The second Cresson School, built in 1890, was a two-teacher, two-story box of a building located near where the auditorium of the current school is. In 1918 it, too, was razed to make way for a bigger Cresson School.

The third Cresson School, erected in 1918, was a two-story, red-brick structure. After it burned to the ground Oct. 21, 1930, Schoolmaster Penuel went another direction in designing its successor, coming up with the Alamo-cream brick combination that has become a Cresson trademark.

While the current building was being constructed, students went to school in local churches. When they occupied the new building, they thought of it as modern. Today, those students who remain recall the more human elements of attending the “new” Cresson School.

There was no air conditioning in the spring, but the windows did open. Though the building had electricity, until the late 1940s, when bathrooms also were added, the lightbulbs were small and the room had dark spots.

Helen Long, Cresson School curator and civic leader whose son, Joe, attended Cresson School in its last days in the mid-1960s, has collected data and minutiae about the cream brick, Alamo-knockoff style building itself that bear witness to its uniqueness: When constructed in 1931 it had water piped only to two water fountains on the front porch. There was no bathroom or kitchen.

In the late 1940s, the southwestmost of two long, narrow libraries on the front of the two front classrooms was made into a kitchen, which meant water was no longer piped only to the two water fountains on the front porch. The southwestern front classroom began doing dual duty, as a classroom and a cafeteria.

Prior to the late ’40s or early ’50s, when real toilets were added at the right and left rear of the building, students and faculty alike were privy to two multi-hole outhouses, one for girls and one for boys, facing opposite directions and with a boothlike configuration that allowed a student total privacy without any doors.

Alas, the Cresson School apparently never was noted for providing privy accessories, notably toilet paper. Several students who were girls at the time said their mamas pinned scraps of cloth to the inside of their nether garments, to be used when needed. “I really don’t know what the boys did,” said one.

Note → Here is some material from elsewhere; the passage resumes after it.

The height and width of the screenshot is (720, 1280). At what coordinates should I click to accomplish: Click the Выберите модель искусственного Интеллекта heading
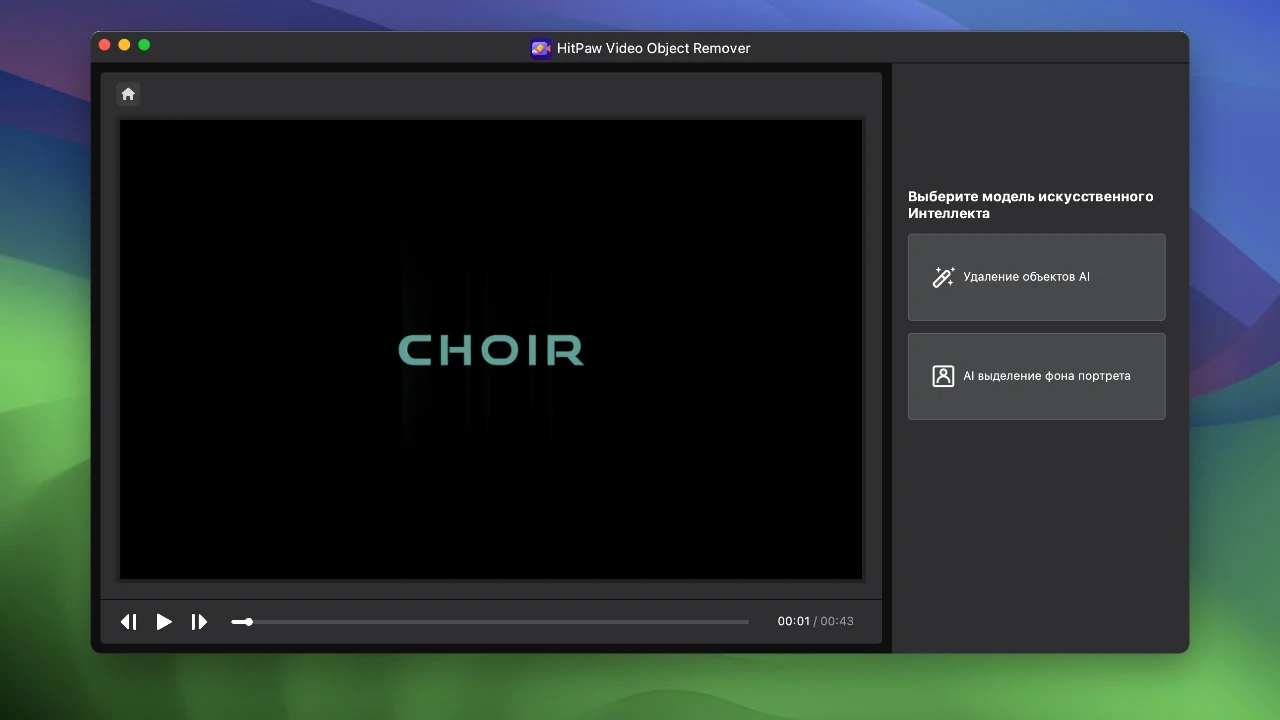pos(1030,205)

Most children carried their lunches to school. A few, who lived close enough, were allowed to walk home. At times, when the wind blew cold, students were allowed to scoot their desks closer to a coal- or cross tie-burning stove, one for each of the six large rooms in the building. They even warmed their lunches on the big stoves, said Dillard Crook. “Egg sandwiches,” recalled Crook, who graduated from Cresson School and became a builder specializing in churches. “That’s all I remember about taking my lunch to school: egg sandwiches.”

In the winter, the boys played basketball. In spring, they played tennis on what must have brought old meaning to what today is called clay-court tennis. But most all of them worked on the area’s ranches or farms or in local businesses if they were old enough.

The biggest barometer of the period for the Cresson School, say those who knew it, was the fruit it bore.

“Many people have graduated from the Cresson Schools; all have entered into society with a well-rounded education due to fine teachers and administrators who cared for their students.” Recalled Smith, who himself had a long career with Montgomery Ward in Fort Worth before going into private business.

“When our students went elsewhere to school, we generally knew the material better than some of the kids who’d gone elsewhere,” said Kenneth Teich, a mechanic and engineer who retired from General Dynamics and farms today.

“If you were from Cresson and went into Granbury or Godley or wherever to finish up, you were usually ahead of where kids from those schools were,” said Crook, who went from a hardscrabble farm off Highway 171 to a career in the church-construction business. “Mr. Penuel and the teachers we had were excellent. Most of our students turned out to be successful and good people, too.”